Of course, you could get the cheaper dawes and provide your own skitguard. The crocheted ones are lovely.


----------



## Puddles (30 Jun 2013)

Sara_H said:


> Of course, you could get the cheaper dawes and provide your own skitguard. The crocheted ones are lovely.


 
But they also do not have the light thingies :-/ I am peering and I like a lot of the other models here & there but I cannot find one that has all the stuff the Dutchies do, the lights, skirt guards, etc especially the lock I love the lock, it is probably rubbish for security but I don't care I still like that too.


----------



## Sara_H (30 Jun 2013)

Puddles said:


> But they also do not have the light thingies :-/ I am peering and I like a lot of the other models here & there but I cannot find one that has all the stuff the Dutchies do, the lights, skirt guards, etc especially the lock I love the lock, it is probably rubbish for security but I don't care I still like that too.


 
It sounds like you've set your heart on a Dutchie!


----------



## wakou (30 Jun 2013)

RedFeend said:


> Ah like our squirrel then, who gets fat on my peanuts. We have a running battle. He/she (how do you tell from a distance) sneaks in and prises the wire apart on the feeder and every time I see him I chase him away brandishing a bamboo cane.
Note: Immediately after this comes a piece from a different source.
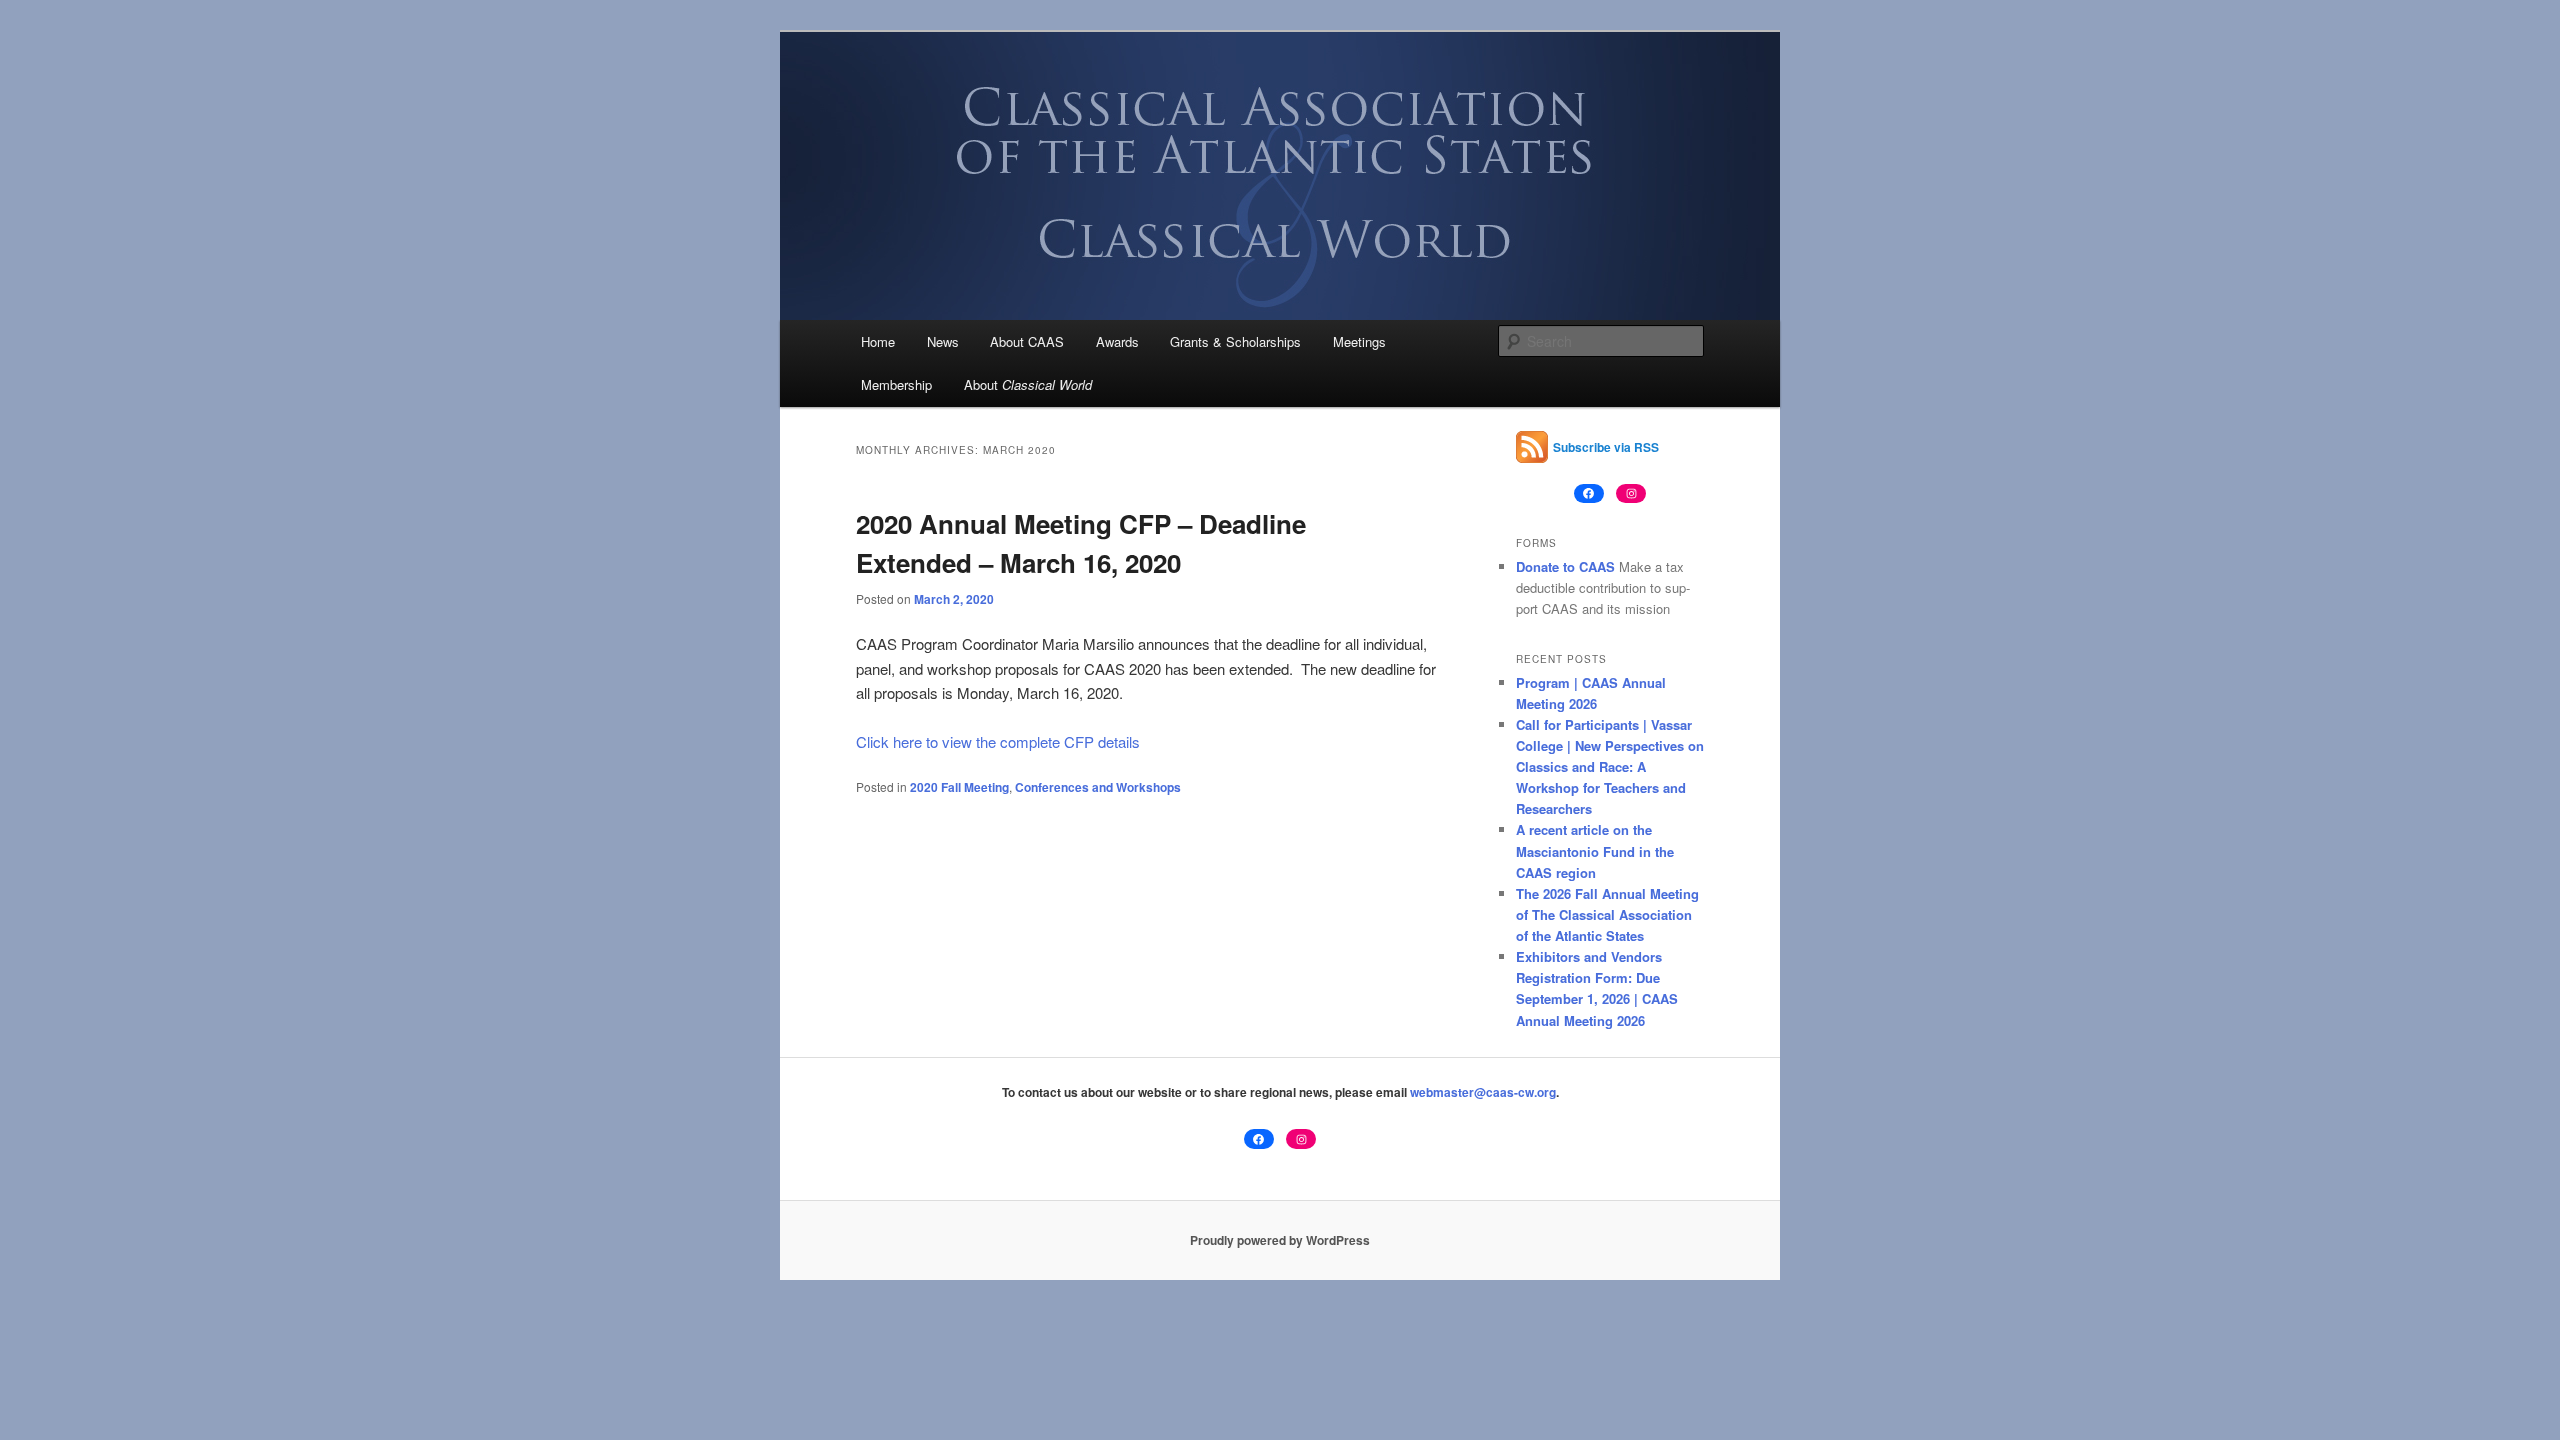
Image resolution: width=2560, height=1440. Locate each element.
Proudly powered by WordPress (1280, 1240)
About (1028, 384)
Don't care what the neighbours think. Sometimes I'm in Lycra, sometimes my dressing gown, yelling 'Ill get you you 'orrible grey rat' or similar. Must look even more ridiculous as I can't run. A left over from an old spinal injury. I sort of lurch like Quasimodo.
> 
> Sorry that's nothing to do with cycling :-)


OT but... Squirrels HATE chillies. Birds OTOH, don't mind them at all. Smear some red hot chilli paste on the bird feeder, Mr Squirrel will eat at another restaurant.


----------



## Pat "5mph" (30 Jun 2013)

Sara_H said:


> @Pat "5mph" I was wondering about the bike in your profile pic, is it new?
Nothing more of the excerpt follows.